?>

Opinião

Os venezuelanos irão votar nas próximas eleições brasileiras?

Os venezuelanos irão votar nas próximas eleições brasileiras?

Artigo por RED
02/06/2023 05:25 • Atualizado em 04/06/2023 14:41
Os venezuelanos irão votar nas próximas eleições brasileiras?

De LUCIANO FEDOZZI*

Nas últimas eleições municipais em Porto Alegre, um caminhão de som circulou nos bairros anunciando que em caso de vitória da candidatura de Manuela e Rossetto (PCdoB/PT) a cidade iria virar uma Venezuela, “onde se come cachorro para não passar fome”. Essa farsa não será evitada nas próximas eleições, porque já sabemos o que a extrema-direita e seus agregados liberais autoritários são capazes de fazer, mas é de se perguntar: está correta a linha de fornecer de peito aberto argumentos a estes inimigos da democracia? Quais são os ganhos nacionais e locais dessa estratégia? Isto ajuda a tarefa primordial que é derrotar a extrema direita e o projeto neoliberal no país e nas cidades? Afinal, hoje em dia, com as mídias sociais, se pode dicotomizar o nacional e o internacional, adotando uma estratégia distinta para cada plano onde se dá a luta pela hegemonia?
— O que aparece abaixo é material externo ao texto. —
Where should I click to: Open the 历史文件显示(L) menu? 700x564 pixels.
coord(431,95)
Sem entrar no mérito da discussão sobre o que se passa na Venezuela, apesar dessa questão ser muito importante para definir as relações normativas e práticas da esquerda socialista em relação a democracia, é urgente debater a atual estratégia internacional do governo Lula, a fim de contribuir para seu sucesso e em consequência para a consolidação da democracia no Brasil e o prosseguimento das reformas populares que são necessárias à reconstrução da nação.
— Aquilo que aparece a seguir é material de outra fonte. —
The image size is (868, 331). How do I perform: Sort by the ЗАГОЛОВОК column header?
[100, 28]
Nesse sentido é preciso firmar na direção do projeto democrático-popular, que a tarefa internacionalista primeira é derrotar politicamente em cada país a extrema-direita conservadora e a direita neoliberal do capital, correntes aliadas que constituem uma das coalizões mais poderosas e em crescimento no mundo hoje. Esta é a maior contribuição que as forças de esquerda podem e devem dar ao mundo na atual quadra histórica do capitalismo, marcada pelo crescimento dos neofascismos e todo o tipo de assombro anticivilizatório, negacionista e destrutivo.

Esse imperativo político e moral não deve se limitar ao plano interno, mas articular o nacional e o internacional. As ações da presidência da república em nível mundial precisam sempre ter em mente que não se pode facilitar o trabalho do inimigo interno, porque o mundo com mídias sociais mudou a forma de veicular as ações políticas e a forma de construção discursiva das hegemonias.
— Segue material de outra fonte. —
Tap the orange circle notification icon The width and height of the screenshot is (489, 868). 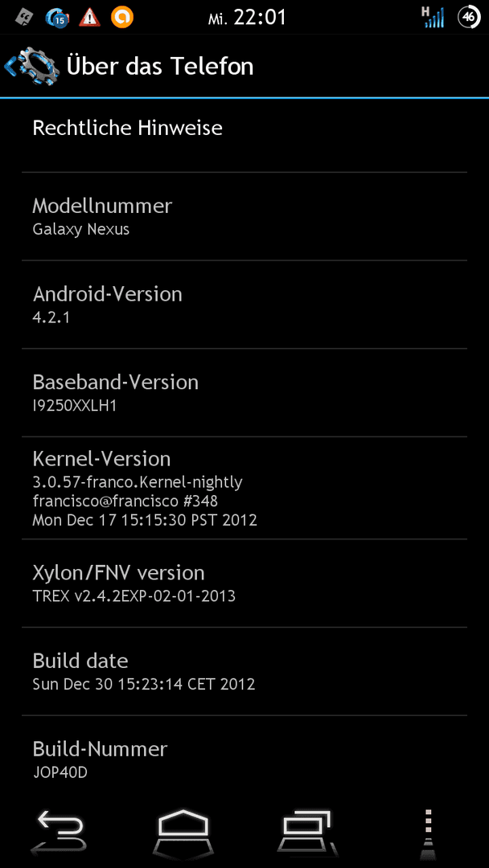121,17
Isto significa medir de forma estratégica cada ato na arena internacional como sendo um ato que também se apresenta na arena nacional. Que fique claro: não se trata de renunciar a princípios que balizam a própria existência da visão de mundo da esquerda diante da atual crise estrutural do capitalismo, mas sim de medir com absoluta clareza as consequências internas das ações adotadas (com atos e palavras) sobre as questões que dizem respeito ao cenário internacional. Hoje, o nacional e o internacional estão mais ligados do que nunca na história das civilizações. Seria um erro grave achar que se pode viabilizar um governo nacional de frente ampla democrática e reconstrutiva do país e ao mesmo tempo efetivar uma política internacional balizada apenas pelas políticas que seriam próprias supostamente a um governo de esquerda. Esta divisão entre o interno e o externo é falha e vai gerar condicionantes internos ainda mais restritivos do que já o são, pelas atuais relações de força tanto nas instituições da democracia representativa como na sociedade em geral.

As dificuldades da disputa institucional e societária são suficientemente grandes para justificar a prudência e o cuidado que o projeto político reconstrutivo em curso no Brasil precisa ter, a fim de se viabilizar com sucesso. Engana-se quem acha que o problema da imagem pode ser uma Folha de São Paulo ou a Globo, conhecidas agências neoliberais, apesar de antibolsonaristas e nos últimos anos defensoras da democracia. Sim, a disputa das camadas médias é chave, para o qual boa parte dessa mídia tradicional é representativa. Todavia, o advento das TICs e das mídias sociais tornou a disputa pela hegemonia muito mais difícil, por uma série de razões que especialistas e
pesquisas multidisciplinares vêm mostrando. Esta realidade material não pode ser considerada apenas nos períodos eleitorais, mas sim no cotidiano, onde são construídas versões e narrativas, factuais e/ou fake que moldam a opinião e a vontade de um grande contingente da cidadania. Nessa questão o projeto de comunicação é tão importante quanto às próprias ações governamentais.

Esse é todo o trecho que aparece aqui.